A deux heures de route au sud de Séville, on entre dans Huelva, une province rurale comprenant la réserve de Doñana. Comme d’autres régions proches de la côte espagnole, Huelva a travaillé dur pour devenir l’une des principales régions agricoles d’Europe. Les fraises, les framboises, les myrtilles et les mûres ont remplacé les olives, les céréales et les pommes de terre dans les années 1980. Les clients européens paient beaucoup plus pour les baies, mais la récolte a besoin de beaucoup plus d’eau que les olives.

En 2004, les autorités ont divisé les terres agricoles en zones éligibles à l’irrigation et en zones qui ne pouvaient faire pousser que des cultures avec l’eau de pluie. Mais avec l’essor du commerce des baies, certains agriculteurs dont les terres étaient exclues des zones d’irrigation ont tout de même creusé des puits. Selon le WWF, il existe entre 1 000 et 2 000 puits illégaux utilisés pour irriguer quelque 2 000 hectares (4 900 acres) de baies à l’extérieur de la réserve.

À l’extérieur des limites de la réserve, des panneaux routiers avertissent les conducteurs d’être à l’affût des lynx. Les serres contiennent principalement des baies.

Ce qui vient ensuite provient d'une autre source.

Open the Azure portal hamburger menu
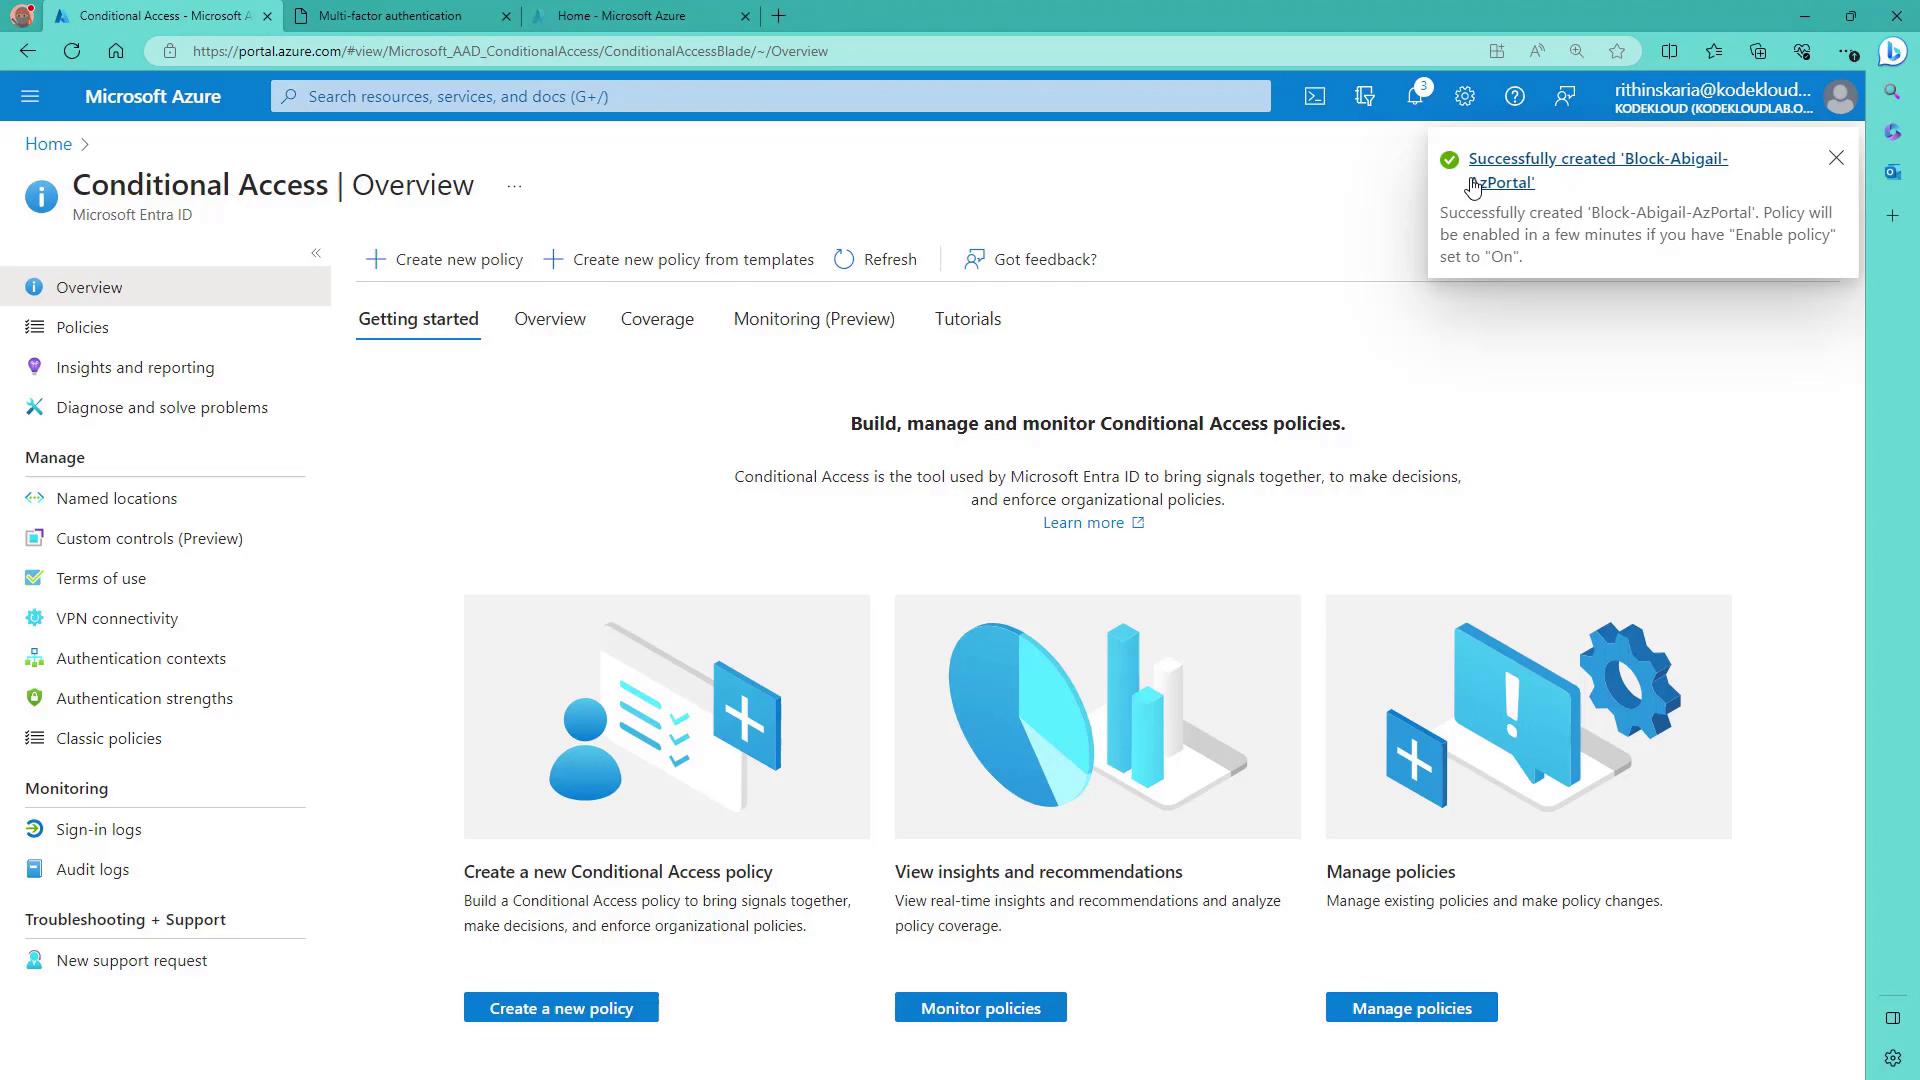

« Peut-être que 50 % (des dommages causés au parc) sont dus à la sécheresse et au manque de pluie, mais les 50 % restants sont à blâmer pour le manque de gouvernance dans la région, la coupure des affluents et les puits illégaux », Felipe Fuentelsaz du WWF a déclaré à l’AP.

Les autorités ont réussi à fermer plus de 400 puits et à acheter des terres agricoles pour enlever les cultures, mais loin de se décourager, de nombreux agriculteurs poussent les autorités à reclasser leur terrain comme irrigable.

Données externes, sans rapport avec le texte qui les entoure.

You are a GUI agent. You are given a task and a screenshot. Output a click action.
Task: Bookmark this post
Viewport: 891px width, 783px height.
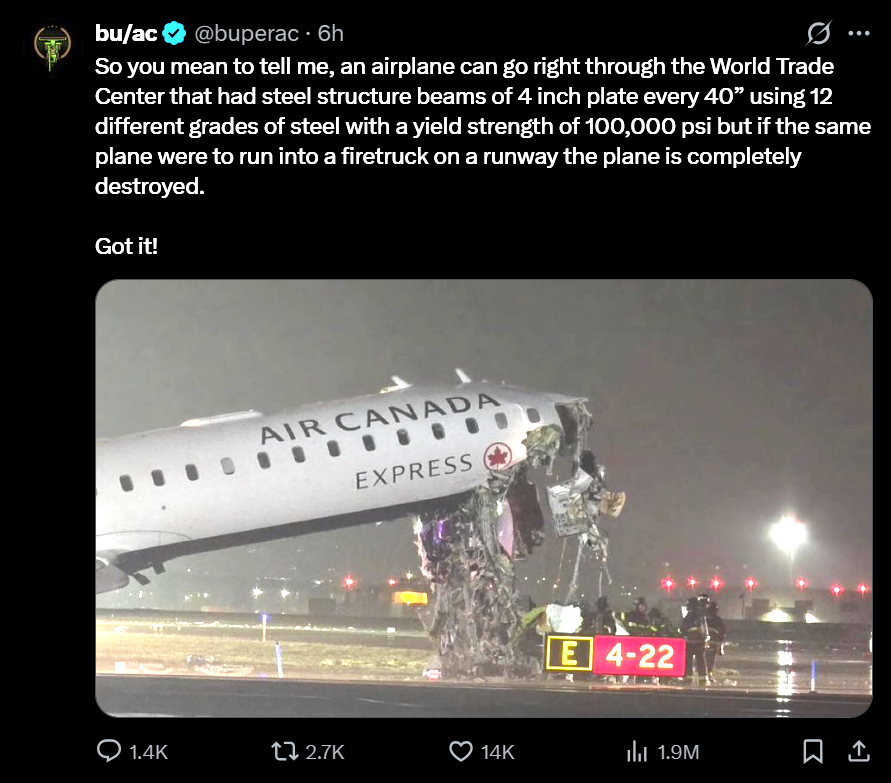point(814,750)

Un groupe représente 1 500 agriculteurs qui estiment avoir été injustement exclus des plans d’irrigation de 2004. Le porte-parole Julio Díaz a déclaré que de nombreuses familles ont le droit à l’eau et devraient pouvoir l’utiliser.

« Ce que nous allons faire, c’est veiller à ce que ces agriculteurs récupèrent leurs droits historiques, qu’ils avaient auparavant », a déclaré Díaz. « Rien ne sera augmenté, mais nous devons récupérer ce qu’ils avaient autrefois. »

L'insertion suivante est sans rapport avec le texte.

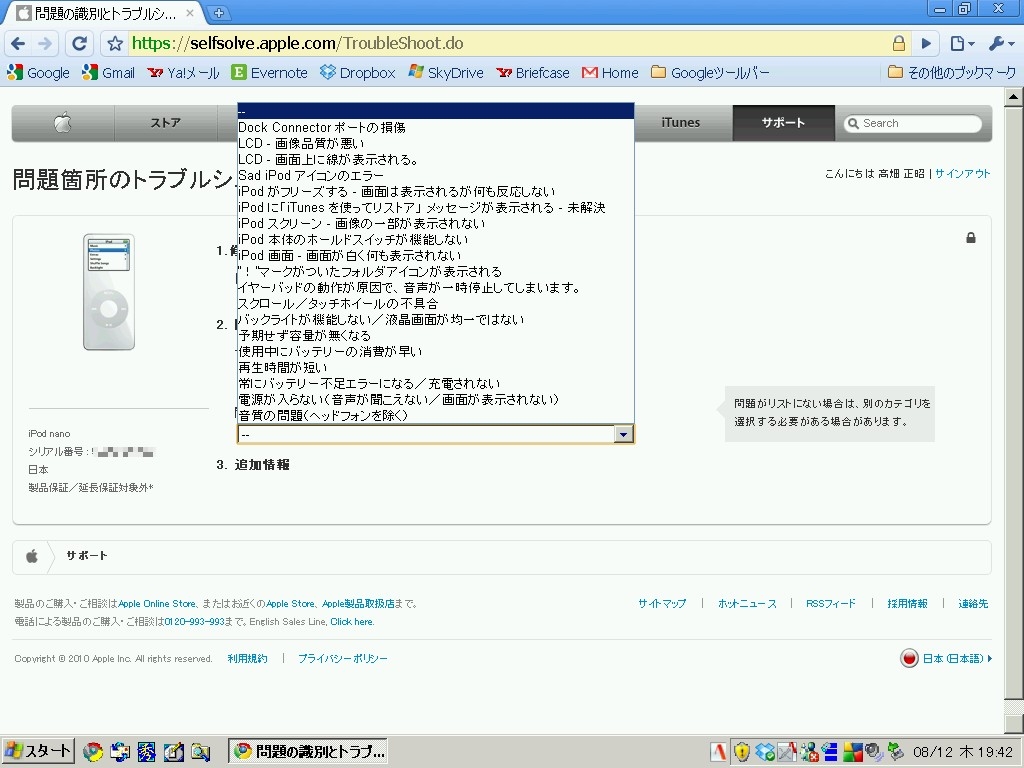Select 'Sad iPod アイコンのエラー' option
The height and width of the screenshot is (768, 1024).
click(311, 176)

Le gouvernement central espagnol craint que l’augmentation de l’utilisation de l’eau ne lui vaille une lourde amende de la part de l’Union européenne.

Le gouvernement prévoit de rediriger l’eau des rivières qui se trouvent plus à l’ouest vers Doñana pour soulager la pression sur l’aquifère. Le groupe représenté par Julio Díaz veut que l’eau vienne à eux. Mais d’autres agriculteurs qui ont utilisé des puits légaux sur des terres déclarées irrigables disent que ce n’est pas si rapide.

Manuel Delgado, porte-parole de 300 agriculteurs de la ville d’Almonte, a déclaré que son groupe estime que toute nouvelle eau devrait aller aux agriculteurs qui ont déjà des droits sur l’eau, afin qu’ils puissent fermer leurs puits légaux et protéger l’aquifère.

« S’il y a de nouveaux terrains déclarés éligibles à l’irrigation, nous ne pourrons pas remplacer les puits légaux par l’eau de surface », a-t-il déclaré. « Il n’y aura pas d’eau pour tout le monde.